# I just got some new training tools



## JowGaWolf (Feb 27, 2017)

I recently got a new punching bag and I'm like a cat with its toy.  The bag itself isn't new.  It's an old bag but it's exactly what I need.  It's not a heavy bag but it is the right weight for doing some complex kung fu techniques without getting hurt.  We have a couple of techniques where incorrect technique = strained back, or can cause damaged knees.

Some of my techniques were off because I had to hold the bag up long enough so I can pull off the technique as best as possible.  Trying to do this at the end of a workout was also probably not the best idea either.

Here's a video of me testing out a few techniques on the bag in an effort to determine what type of training exercises I can train with students.


----------



## CB Jones (Mar 6, 2017)

Just an FYI, I ordered a football tackling bag from Academy for me and my son to use. (Looks just like what you are using)

It works great and the ends are flat so it stands up very well without holding it and it is extremely light.

If you need any more for classes you might want to look at them.


----------



## JowGaWolf (Mar 6, 2017)

CB Jones said:


> Just an FYI, I ordered a football tackling bag from Academy for me and my son to use. (Looks just like what you are using)
> 
> It works great and the ends are flat so it stands up very well without holding it and it is extremely light.
> 
> If you need any more for classes you might want to look at them.


Thanks.  I just took a look and will definitely be getting another one.  The school needs at least one more bag so we can drill 2 people at a time.  I like that it has a flat bottom. That will work when we have an odd number of students or when someone just wants to take the bag out and throw it around for a couple of minutes.  I'll create a post sometime this week and share videos of some of the drills that we do in case anyone else is interested.


----------



## Gerry Seymour (Mar 6, 2017)

You guys keep getting me interested in more gear. I'll need more students just to pay for the toys!


----------



## Tony Dismukes (Mar 6, 2017)

I like how you're able to work the foot sweep so as to flip the bag completely upside down to the other end so you don't have to pick it up each time. Very cool.


----------



## JowGaWolf (Mar 6, 2017)

Tony Dismukes said:


> I like how you're able to work the foot sweep so as to flip the bag completely upside down to the other end so you don't have to pick it up each time. Very cool.

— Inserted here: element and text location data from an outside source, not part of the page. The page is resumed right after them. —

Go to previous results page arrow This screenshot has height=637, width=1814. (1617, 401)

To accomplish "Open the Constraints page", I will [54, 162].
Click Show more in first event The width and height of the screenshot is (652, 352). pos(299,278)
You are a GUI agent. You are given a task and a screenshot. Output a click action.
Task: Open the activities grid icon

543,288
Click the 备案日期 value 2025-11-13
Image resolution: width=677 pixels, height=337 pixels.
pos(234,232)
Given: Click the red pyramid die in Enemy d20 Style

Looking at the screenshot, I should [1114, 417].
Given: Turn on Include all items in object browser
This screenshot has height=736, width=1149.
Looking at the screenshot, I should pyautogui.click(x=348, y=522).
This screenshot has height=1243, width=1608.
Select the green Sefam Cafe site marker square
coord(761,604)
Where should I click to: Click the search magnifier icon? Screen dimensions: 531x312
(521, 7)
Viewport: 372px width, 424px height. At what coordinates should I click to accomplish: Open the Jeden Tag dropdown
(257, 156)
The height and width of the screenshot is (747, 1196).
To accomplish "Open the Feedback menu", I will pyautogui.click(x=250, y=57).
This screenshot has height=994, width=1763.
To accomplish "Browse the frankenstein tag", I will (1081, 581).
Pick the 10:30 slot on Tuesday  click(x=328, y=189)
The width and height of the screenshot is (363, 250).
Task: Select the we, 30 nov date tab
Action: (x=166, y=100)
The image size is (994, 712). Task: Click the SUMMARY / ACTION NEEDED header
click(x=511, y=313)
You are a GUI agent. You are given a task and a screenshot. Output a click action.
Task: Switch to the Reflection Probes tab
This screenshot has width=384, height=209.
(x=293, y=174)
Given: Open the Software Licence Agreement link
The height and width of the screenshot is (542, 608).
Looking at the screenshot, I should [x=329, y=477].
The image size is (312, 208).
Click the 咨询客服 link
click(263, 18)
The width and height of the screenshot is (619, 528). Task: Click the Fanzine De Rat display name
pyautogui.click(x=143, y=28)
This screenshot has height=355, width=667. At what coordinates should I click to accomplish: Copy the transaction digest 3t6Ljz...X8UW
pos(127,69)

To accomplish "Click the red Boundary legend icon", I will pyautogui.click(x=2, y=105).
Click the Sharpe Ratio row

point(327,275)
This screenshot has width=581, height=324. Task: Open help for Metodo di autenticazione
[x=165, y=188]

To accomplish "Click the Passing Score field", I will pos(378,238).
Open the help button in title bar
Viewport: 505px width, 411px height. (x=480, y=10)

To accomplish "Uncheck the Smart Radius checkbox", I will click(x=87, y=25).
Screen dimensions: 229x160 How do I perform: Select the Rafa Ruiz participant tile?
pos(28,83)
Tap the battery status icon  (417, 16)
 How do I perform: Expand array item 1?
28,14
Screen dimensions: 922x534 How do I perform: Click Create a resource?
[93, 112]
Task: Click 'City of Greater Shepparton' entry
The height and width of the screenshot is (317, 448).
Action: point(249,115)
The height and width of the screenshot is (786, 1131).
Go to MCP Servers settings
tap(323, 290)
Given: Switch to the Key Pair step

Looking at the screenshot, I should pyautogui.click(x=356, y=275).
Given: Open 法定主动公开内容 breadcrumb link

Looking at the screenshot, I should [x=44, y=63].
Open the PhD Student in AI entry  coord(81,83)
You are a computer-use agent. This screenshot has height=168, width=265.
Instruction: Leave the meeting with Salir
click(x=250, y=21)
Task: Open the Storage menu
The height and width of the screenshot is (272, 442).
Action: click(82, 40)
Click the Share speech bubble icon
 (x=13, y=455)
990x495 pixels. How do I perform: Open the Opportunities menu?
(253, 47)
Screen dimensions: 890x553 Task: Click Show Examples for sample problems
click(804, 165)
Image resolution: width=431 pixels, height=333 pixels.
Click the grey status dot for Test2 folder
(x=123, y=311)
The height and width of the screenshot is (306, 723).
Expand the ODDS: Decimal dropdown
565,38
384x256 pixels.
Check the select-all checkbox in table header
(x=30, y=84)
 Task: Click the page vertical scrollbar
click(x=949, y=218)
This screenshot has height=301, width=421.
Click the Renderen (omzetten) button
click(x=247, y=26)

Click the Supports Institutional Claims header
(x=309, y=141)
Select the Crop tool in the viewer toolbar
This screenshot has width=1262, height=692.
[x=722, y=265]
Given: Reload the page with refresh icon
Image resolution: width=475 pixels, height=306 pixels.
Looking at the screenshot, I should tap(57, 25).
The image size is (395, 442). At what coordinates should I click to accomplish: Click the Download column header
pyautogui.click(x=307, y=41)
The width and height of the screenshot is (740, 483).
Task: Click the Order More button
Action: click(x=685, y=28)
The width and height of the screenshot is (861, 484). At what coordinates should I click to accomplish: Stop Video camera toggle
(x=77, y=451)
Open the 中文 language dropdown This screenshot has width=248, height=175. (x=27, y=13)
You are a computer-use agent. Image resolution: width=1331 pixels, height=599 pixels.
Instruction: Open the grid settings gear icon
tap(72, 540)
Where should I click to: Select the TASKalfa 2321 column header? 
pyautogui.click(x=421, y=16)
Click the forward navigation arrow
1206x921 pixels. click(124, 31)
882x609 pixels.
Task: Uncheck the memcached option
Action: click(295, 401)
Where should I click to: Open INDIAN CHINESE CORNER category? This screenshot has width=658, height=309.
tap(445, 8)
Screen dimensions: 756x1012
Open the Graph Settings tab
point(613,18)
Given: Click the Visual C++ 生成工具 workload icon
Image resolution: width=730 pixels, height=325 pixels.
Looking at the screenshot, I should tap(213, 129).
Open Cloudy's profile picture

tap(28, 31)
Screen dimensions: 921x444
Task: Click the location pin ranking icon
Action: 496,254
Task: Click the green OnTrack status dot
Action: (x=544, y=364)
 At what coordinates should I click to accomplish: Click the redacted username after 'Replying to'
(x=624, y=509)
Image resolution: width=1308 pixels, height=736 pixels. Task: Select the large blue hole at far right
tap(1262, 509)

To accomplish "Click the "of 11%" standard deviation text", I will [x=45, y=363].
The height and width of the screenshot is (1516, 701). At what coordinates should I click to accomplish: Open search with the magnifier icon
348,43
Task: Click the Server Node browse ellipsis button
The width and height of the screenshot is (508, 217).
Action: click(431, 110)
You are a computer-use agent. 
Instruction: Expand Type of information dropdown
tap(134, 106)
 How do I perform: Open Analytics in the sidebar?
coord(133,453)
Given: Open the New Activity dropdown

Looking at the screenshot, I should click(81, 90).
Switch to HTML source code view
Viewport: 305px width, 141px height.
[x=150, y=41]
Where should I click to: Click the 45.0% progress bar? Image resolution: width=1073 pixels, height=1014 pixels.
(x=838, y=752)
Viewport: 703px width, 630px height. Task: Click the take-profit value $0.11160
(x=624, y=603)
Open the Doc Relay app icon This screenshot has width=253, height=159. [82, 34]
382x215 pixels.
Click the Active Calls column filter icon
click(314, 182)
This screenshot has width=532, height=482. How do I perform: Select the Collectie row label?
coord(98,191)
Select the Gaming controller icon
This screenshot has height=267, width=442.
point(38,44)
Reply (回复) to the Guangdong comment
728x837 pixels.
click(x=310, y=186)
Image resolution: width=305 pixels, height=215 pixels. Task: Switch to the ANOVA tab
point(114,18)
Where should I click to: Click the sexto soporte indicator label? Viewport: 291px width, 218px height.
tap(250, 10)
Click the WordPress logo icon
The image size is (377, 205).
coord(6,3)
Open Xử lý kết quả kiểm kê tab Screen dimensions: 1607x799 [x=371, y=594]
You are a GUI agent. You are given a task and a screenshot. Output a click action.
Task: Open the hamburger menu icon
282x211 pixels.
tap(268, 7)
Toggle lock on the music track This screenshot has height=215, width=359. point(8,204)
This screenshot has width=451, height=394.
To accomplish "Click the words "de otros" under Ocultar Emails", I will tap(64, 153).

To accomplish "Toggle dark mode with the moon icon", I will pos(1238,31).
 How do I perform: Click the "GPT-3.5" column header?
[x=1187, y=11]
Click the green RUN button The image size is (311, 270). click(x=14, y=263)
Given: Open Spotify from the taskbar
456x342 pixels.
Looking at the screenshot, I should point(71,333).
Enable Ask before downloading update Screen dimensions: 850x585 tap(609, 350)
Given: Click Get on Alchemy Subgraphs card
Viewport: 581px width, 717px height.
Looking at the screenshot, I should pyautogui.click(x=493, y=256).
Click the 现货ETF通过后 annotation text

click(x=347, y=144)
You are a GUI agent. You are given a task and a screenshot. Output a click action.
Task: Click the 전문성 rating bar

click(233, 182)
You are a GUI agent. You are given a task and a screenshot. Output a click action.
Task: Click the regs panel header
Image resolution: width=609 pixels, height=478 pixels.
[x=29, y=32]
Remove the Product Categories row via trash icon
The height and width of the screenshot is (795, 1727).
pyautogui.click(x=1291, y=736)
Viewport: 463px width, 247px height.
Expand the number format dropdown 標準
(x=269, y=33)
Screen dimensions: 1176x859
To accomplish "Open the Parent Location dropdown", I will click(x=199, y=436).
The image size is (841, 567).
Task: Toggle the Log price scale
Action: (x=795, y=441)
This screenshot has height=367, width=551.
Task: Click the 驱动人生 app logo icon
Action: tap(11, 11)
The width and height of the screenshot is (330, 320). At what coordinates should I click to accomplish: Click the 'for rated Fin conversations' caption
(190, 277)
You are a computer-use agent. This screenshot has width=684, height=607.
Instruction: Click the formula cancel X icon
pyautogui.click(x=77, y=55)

 Thanks.  It the technique is straight out of our kung fu form but the technique can be found in other systems as well like, BJJ, Judo, etc.    It allowed me to use both the bottom part and top parts of the technique.  I'm not sure if it's possible to see, but I'm throwing the bag down to the ground at the same time I'm sweeping.  One of my classmates tried after seeing the video and tried to flip the bag by kicking it.  He used his leg like a golf club (putter) and it damaged his knee.  Technique is everything.

I have a foot hook drill that I use with dumbbells.  The rule is still the same.  Something that's not to heavy where it is damaging the knee.  I don't go over 30 pounds on that drill and I do it maybe twice every month if even that many times.  If I want to do it more then I use the lighter weights like 5 -10 lbs.  The lighter the weight the better the technique as to be.  I'll have to remember to put that exercise up as well.


----------



## Ironbear24 (Mar 8, 2017)

Is that like a special bag? Or just any punching bag. I'm trying to figure out how it flips so smoothly. I want to get one for myself to practice some stuff.


----------



## JowGaWolf (Mar 8, 2017)

Ironbear24 said:


> Is that like a special bag? Or just any punching bag. I'm trying to figure out how it flips so smoothly. I want to get one for myself to practice some stuff.


 It's an old martial arts bag and I don't know if they make them like this any more, but the same can be done with a football tackling bag. The smooth flipping is because of the martial art technique and a little leg strength.  It's one of those Martial arts techniques that can't be forced with muscle. Technically I should be able to flip a person just as easily as long as I can get their upper torso to fall forward or downward.


----------



## Ironbear24 (Mar 8, 2017)

JowGaWolf said:


> It's an old martial arts bag and I don't know if they make them like this any more, but the same can be done with a football tackling bag. The smooth flipping is because of the martial art technique and a little leg strength.  It's one of those Martial arts techniques that can't be forced with muscle. Technically I should be able to flip a person just as easily as long as I can get their upper torso to fall forward or downward.



I have never seen a flip that way before. I am perplexed and over all in disbelief. So it is just an ordinary bag no different than a normal punching bag?


----------



## JowGaWolf (Mar 8, 2017)

Ironbear24 said:


> I have never seen a flip that way before. I am perplexed and over all in disbelief. So it is just an ordinary bag no different than a normal punching bag?


Just a normal punching bag that's not a heavy bag.  It weighs maybe 40 -50 pounds.


----------